Despite being asked several times to stop talking back, Mr Koromilas continued to remonstrate with the magistrate before Ringwood magistrate William White warned him another outburst would see him charged with contempt.
The warning failed to curb his enthusiasm for arguing, forcing a police prosecutor to call for backup before Mr Koromilas was arrested in court. He shouted and complained of police brutality while being handcuffed before being led from court. Mr Koromilas was charged with contempt and spent about five hours in custody. He continued an angry tirade accusing the court and police of racism and corruption.
At the next hearing, George Koromilas tried to approach Judge Lisa Hannan’s bench and hand up an invoice for $2.5 million. “That’s ridiculous,” was all Judge Hannan had to say about the invoice.
Mr Koromilas had a couple of minor outbursts about being denied due process before his case was adjourned off for legal argument. Mr Koromilas was accompanied in court by Vasilios Kyriazis, another court regular with a track record of bluing with judges. In November 2016, a County Court Judge labelled Mr Kyriazis a “complete pain in the bottom” after a morning of constant outbursts from the dock during an appeal brought over a conviction for failing to produce a driver’s licence.
During the hearing, Mr Kyriazis whispered advice while Mr Koromilas asserted to Judge Hannan he had been denied proper process. The pair were accompanied by a small posse of supporters, who were admonished by Judge Hannan’s tipstaff for failing to stand when she left the court.
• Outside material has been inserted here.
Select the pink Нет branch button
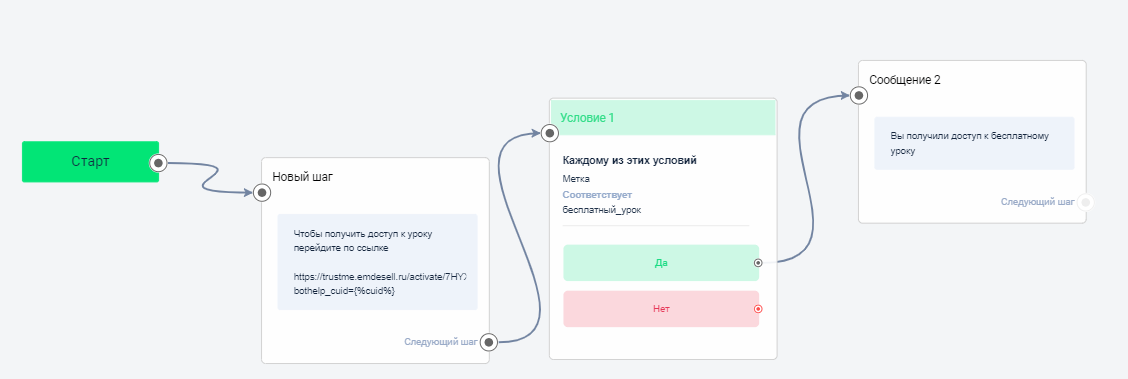click(660, 309)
Mr Koromilas lost his appeal for the contempt conviction when it returned to court in April 2017.
Chatting with George Koromilas and his followers on social media, from what I could gather his argument centred around Kaba v DPP, in which the magistrate ruled that police do not have an unfettered right to stop a vehicle. While this is true to a certain extent, the difference remains that Kaba was not the driver, and secondly, that the decision was overturned on appeal in the Victorian Supreme Court decision of DPP v Kaba  VSC 52 in relation to the interpretation of s 59 (1) of the Road Safety Act 1986 (Vic). Contrary to the primary decision, police do have a power of random stop and check under that provision.
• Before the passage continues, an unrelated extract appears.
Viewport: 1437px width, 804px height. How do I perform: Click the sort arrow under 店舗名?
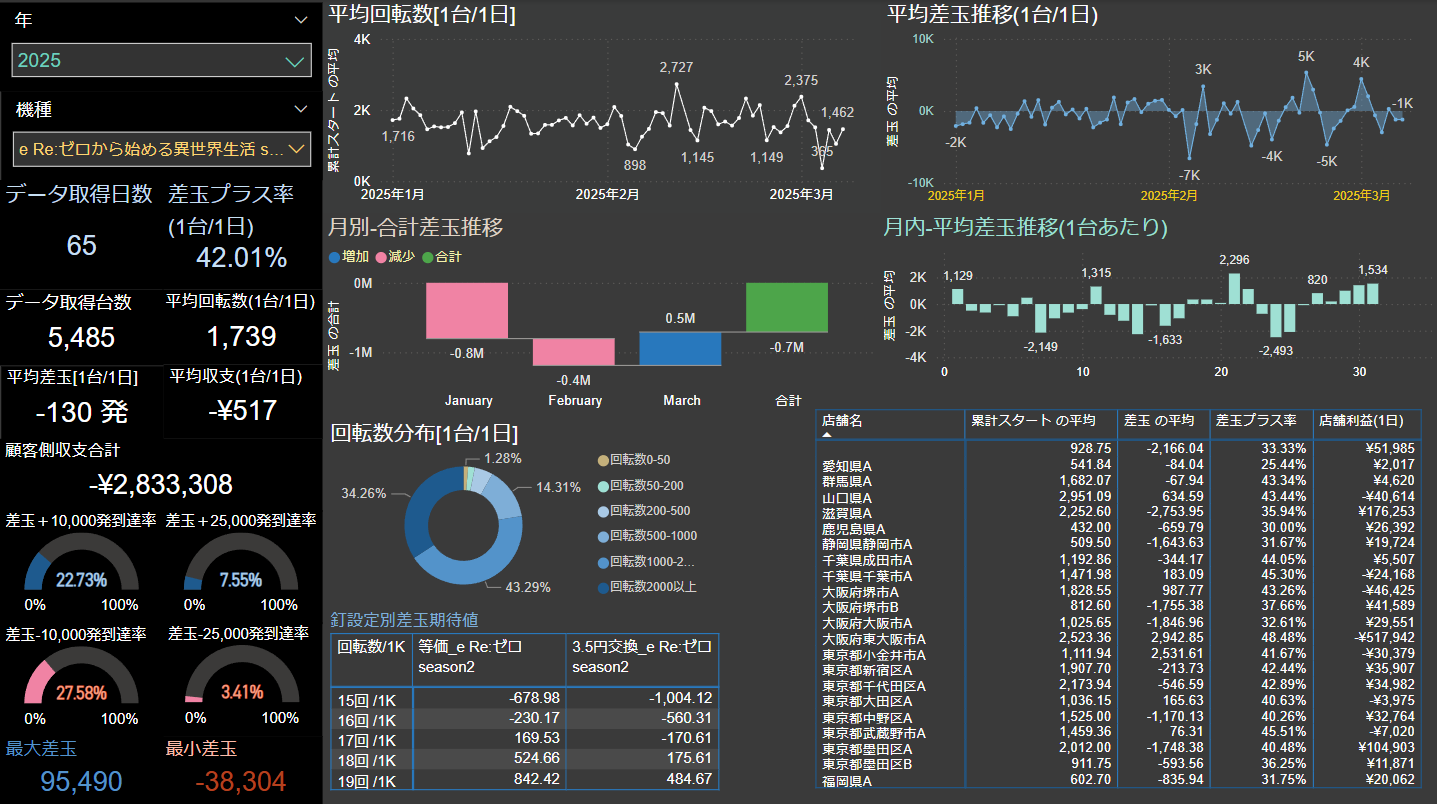[x=828, y=436]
He was also confused about the effect of the DPP v Hamilton  VSC 598 decision, where the Supreme Court ruled that police have no unfettered right to stop a person arbitrarily. He argues this case provides a blanket immunity from being stopped by police for identification, even when driving, but miss two crucial elements. Hamilton was on foot, not in a car, and Police didn’t have sufficient grounds for ‘belief’ as stated in the judgment.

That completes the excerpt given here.